(What you will do)
Each line below must be transcribed with no word changed.
** Source data follows **
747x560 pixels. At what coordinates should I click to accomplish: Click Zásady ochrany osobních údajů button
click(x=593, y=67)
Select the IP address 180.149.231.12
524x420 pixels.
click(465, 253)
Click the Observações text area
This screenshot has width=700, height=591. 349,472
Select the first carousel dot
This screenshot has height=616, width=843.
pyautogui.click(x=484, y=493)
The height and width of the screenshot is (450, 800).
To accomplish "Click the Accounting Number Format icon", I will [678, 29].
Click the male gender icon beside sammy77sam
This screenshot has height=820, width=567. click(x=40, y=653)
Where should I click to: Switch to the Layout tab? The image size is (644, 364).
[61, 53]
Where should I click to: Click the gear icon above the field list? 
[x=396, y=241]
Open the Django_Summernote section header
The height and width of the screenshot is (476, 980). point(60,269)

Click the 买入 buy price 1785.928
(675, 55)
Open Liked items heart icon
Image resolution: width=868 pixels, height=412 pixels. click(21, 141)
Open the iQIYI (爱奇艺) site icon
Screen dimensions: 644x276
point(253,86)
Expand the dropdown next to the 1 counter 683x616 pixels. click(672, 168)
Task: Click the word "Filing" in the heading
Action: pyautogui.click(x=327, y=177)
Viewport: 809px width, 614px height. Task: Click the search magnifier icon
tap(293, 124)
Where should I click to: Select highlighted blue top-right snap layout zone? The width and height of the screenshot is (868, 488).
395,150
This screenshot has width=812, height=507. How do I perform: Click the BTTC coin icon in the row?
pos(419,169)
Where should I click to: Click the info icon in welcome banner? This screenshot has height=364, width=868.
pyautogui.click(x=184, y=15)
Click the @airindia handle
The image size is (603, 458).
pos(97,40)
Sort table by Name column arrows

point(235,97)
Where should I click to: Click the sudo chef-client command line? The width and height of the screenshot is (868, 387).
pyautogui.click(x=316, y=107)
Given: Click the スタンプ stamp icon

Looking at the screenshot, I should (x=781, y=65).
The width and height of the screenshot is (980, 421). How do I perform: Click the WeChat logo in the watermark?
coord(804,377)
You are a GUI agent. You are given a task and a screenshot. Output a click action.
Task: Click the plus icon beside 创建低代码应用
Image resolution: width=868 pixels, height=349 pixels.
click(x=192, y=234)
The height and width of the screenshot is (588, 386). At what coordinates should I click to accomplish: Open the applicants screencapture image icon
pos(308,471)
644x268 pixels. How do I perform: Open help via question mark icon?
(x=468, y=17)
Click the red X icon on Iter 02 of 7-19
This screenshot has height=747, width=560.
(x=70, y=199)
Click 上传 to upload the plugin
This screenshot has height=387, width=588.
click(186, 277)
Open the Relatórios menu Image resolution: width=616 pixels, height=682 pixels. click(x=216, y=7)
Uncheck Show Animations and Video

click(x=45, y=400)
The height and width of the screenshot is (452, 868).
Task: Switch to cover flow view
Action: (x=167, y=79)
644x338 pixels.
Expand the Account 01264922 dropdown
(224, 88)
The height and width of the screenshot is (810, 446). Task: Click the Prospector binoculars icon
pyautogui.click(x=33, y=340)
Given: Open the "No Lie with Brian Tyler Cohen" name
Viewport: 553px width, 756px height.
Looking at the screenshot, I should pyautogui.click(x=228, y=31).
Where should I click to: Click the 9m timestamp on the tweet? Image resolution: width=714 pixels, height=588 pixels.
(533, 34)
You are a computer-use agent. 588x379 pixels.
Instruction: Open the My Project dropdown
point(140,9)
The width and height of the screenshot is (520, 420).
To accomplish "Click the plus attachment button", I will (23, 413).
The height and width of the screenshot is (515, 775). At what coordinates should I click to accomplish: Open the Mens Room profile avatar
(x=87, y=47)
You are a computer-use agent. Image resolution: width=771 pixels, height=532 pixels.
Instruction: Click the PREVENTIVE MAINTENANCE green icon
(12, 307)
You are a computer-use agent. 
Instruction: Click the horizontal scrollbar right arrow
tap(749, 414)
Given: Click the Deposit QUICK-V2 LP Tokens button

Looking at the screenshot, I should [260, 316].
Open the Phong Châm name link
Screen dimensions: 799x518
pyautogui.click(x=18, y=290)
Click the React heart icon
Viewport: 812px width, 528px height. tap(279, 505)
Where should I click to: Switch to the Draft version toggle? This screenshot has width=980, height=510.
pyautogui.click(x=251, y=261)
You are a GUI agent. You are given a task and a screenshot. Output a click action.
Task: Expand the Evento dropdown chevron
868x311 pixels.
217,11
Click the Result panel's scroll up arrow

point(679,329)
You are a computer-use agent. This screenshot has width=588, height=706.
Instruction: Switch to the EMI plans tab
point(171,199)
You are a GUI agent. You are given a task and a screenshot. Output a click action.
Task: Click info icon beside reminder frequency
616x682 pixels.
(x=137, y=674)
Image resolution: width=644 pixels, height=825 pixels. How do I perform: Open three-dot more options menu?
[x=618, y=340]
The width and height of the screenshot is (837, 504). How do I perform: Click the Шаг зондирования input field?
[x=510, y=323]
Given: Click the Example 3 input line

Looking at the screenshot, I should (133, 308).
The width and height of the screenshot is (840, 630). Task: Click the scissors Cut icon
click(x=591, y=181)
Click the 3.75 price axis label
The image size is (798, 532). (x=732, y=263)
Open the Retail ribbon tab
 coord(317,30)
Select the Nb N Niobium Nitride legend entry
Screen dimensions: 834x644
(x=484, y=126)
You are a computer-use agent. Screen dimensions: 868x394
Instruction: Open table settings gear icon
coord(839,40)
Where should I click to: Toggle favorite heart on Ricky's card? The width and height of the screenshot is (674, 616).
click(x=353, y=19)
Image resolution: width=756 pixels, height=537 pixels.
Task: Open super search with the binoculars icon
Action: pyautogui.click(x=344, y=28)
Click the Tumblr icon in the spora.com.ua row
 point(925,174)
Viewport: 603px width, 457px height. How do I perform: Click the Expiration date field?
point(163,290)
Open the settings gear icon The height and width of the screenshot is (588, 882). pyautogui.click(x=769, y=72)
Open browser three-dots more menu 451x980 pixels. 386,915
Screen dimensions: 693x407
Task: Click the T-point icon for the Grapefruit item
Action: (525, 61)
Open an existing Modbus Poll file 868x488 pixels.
** End of Source data **
(Answer space)
747x560 pixels. At what coordinates should I click to accomplish: Click Zásady ochrany osobních údajů button
click(x=593, y=67)
Select the IP address 180.149.231.12
524x420 pixels.
click(465, 253)
Click the Observações text area
This screenshot has width=700, height=591. 349,472
Select the first carousel dot
This screenshot has height=616, width=843.
pyautogui.click(x=484, y=493)
The height and width of the screenshot is (450, 800).
To accomplish "Click the Accounting Number Format icon", I will [678, 29].
Click the male gender icon beside sammy77sam
This screenshot has height=820, width=567. click(x=40, y=653)
Where should I click to: Switch to the Layout tab? The image size is (644, 364).
[61, 53]
Where should I click to: Click the gear icon above the field list? 
[x=396, y=241]
Open the Django_Summernote section header
The height and width of the screenshot is (476, 980). point(60,269)

Click the 买入 buy price 1785.928
(675, 55)
Open Liked items heart icon
Image resolution: width=868 pixels, height=412 pixels. click(21, 141)
Open the iQIYI (爱奇艺) site icon
Screen dimensions: 644x276
point(253,86)
Expand the dropdown next to the 1 counter 683x616 pixels. click(672, 168)
Task: Click the word "Filing" in the heading
Action: pyautogui.click(x=327, y=177)
Viewport: 809px width, 614px height. Task: Click the search magnifier icon
tap(293, 124)
Where should I click to: Select highlighted blue top-right snap layout zone? The width and height of the screenshot is (868, 488).
395,150
This screenshot has width=812, height=507. How do I perform: Click the BTTC coin icon in the row?
pos(419,169)
Where should I click to: Click the info icon in welcome banner? This screenshot has height=364, width=868.
pyautogui.click(x=184, y=15)
Click the @airindia handle
The image size is (603, 458).
pos(97,40)
Sort table by Name column arrows

point(235,97)
Where should I click to: Click the sudo chef-client command line? The width and height of the screenshot is (868, 387).
pyautogui.click(x=316, y=107)
Given: Click the スタンプ stamp icon

Looking at the screenshot, I should (x=781, y=65).
The width and height of the screenshot is (980, 421). How do I perform: Click the WeChat logo in the watermark?
coord(804,377)
You are a GUI agent. You are given a task and a screenshot. Output a click action.
Task: Click the plus icon beside 创建低代码应用
Image resolution: width=868 pixels, height=349 pixels.
click(x=192, y=234)
The height and width of the screenshot is (588, 386). At what coordinates should I click to accomplish: Open the applicants screencapture image icon
pos(308,471)
644x268 pixels. How do I perform: Open help via question mark icon?
(x=468, y=17)
Click the red X icon on Iter 02 of 7-19
This screenshot has height=747, width=560.
(x=70, y=199)
Click 上传 to upload the plugin
This screenshot has height=387, width=588.
click(186, 277)
Open the Relatórios menu Image resolution: width=616 pixels, height=682 pixels. click(x=216, y=7)
Uncheck Show Animations and Video

click(x=45, y=400)
The height and width of the screenshot is (452, 868).
Task: Switch to cover flow view
Action: (x=167, y=79)
644x338 pixels.
Expand the Account 01264922 dropdown
(224, 88)
The height and width of the screenshot is (810, 446). Task: Click the Prospector binoculars icon
pyautogui.click(x=33, y=340)
Given: Open the "No Lie with Brian Tyler Cohen" name
Viewport: 553px width, 756px height.
Looking at the screenshot, I should pyautogui.click(x=228, y=31).
Where should I click to: Click the 9m timestamp on the tweet? Image resolution: width=714 pixels, height=588 pixels.
(533, 34)
You are a computer-use agent. 588x379 pixels.
Instruction: Open the My Project dropdown
point(140,9)
The width and height of the screenshot is (520, 420).
To accomplish "Click the plus attachment button", I will (23, 413).
The height and width of the screenshot is (515, 775). At what coordinates should I click to accomplish: Open the Mens Room profile avatar
(x=87, y=47)
You are a computer-use agent. Image resolution: width=771 pixels, height=532 pixels.
Instruction: Click the PREVENTIVE MAINTENANCE green icon
(12, 307)
You are a computer-use agent. 
Instruction: Click the horizontal scrollbar right arrow
tap(749, 414)
Given: Click the Deposit QUICK-V2 LP Tokens button

Looking at the screenshot, I should [260, 316].
Open the Phong Châm name link
Screen dimensions: 799x518
pyautogui.click(x=18, y=290)
Click the React heart icon
Viewport: 812px width, 528px height. tap(279, 505)
Where should I click to: Switch to the Draft version toggle? This screenshot has width=980, height=510.
pyautogui.click(x=251, y=261)
You are a GUI agent. You are given a task and a screenshot. Output a click action.
Task: Expand the Evento dropdown chevron
868x311 pixels.
217,11
Click the Result panel's scroll up arrow

point(679,329)
You are a computer-use agent. This screenshot has width=588, height=706.
Instruction: Switch to the EMI plans tab
point(171,199)
You are a GUI agent. You are given a task and a screenshot. Output a click action.
Task: Click info icon beside reminder frequency
616x682 pixels.
(x=137, y=674)
Image resolution: width=644 pixels, height=825 pixels. How do I perform: Open three-dot more options menu?
[x=618, y=340]
The width and height of the screenshot is (837, 504). How do I perform: Click the Шаг зондирования input field?
[x=510, y=323]
Given: Click the Example 3 input line

Looking at the screenshot, I should (133, 308).
The width and height of the screenshot is (840, 630). Task: Click the scissors Cut icon
click(x=591, y=181)
Click the 3.75 price axis label
The image size is (798, 532). (x=732, y=263)
Open the Retail ribbon tab
 coord(317,30)
Select the Nb N Niobium Nitride legend entry
Screen dimensions: 834x644
(x=484, y=126)
You are a computer-use agent. Screen dimensions: 868x394
Instruction: Open table settings gear icon
coord(839,40)
Where should I click to: Toggle favorite heart on Ricky's card? The width and height of the screenshot is (674, 616).
click(x=353, y=19)
Image resolution: width=756 pixels, height=537 pixels.
Task: Open super search with the binoculars icon
Action: pyautogui.click(x=344, y=28)
Click the Tumblr icon in the spora.com.ua row
 point(925,174)
Viewport: 603px width, 457px height. How do I perform: Click the Expiration date field?
point(163,290)
Open the settings gear icon The height and width of the screenshot is (588, 882). pyautogui.click(x=769, y=72)
Open browser three-dots more menu 451x980 pixels. 386,915
Screen dimensions: 693x407
Task: Click the T-point icon for the Grapefruit item
Action: (525, 61)
Open an existing Modbus Poll file 868x488 pixels.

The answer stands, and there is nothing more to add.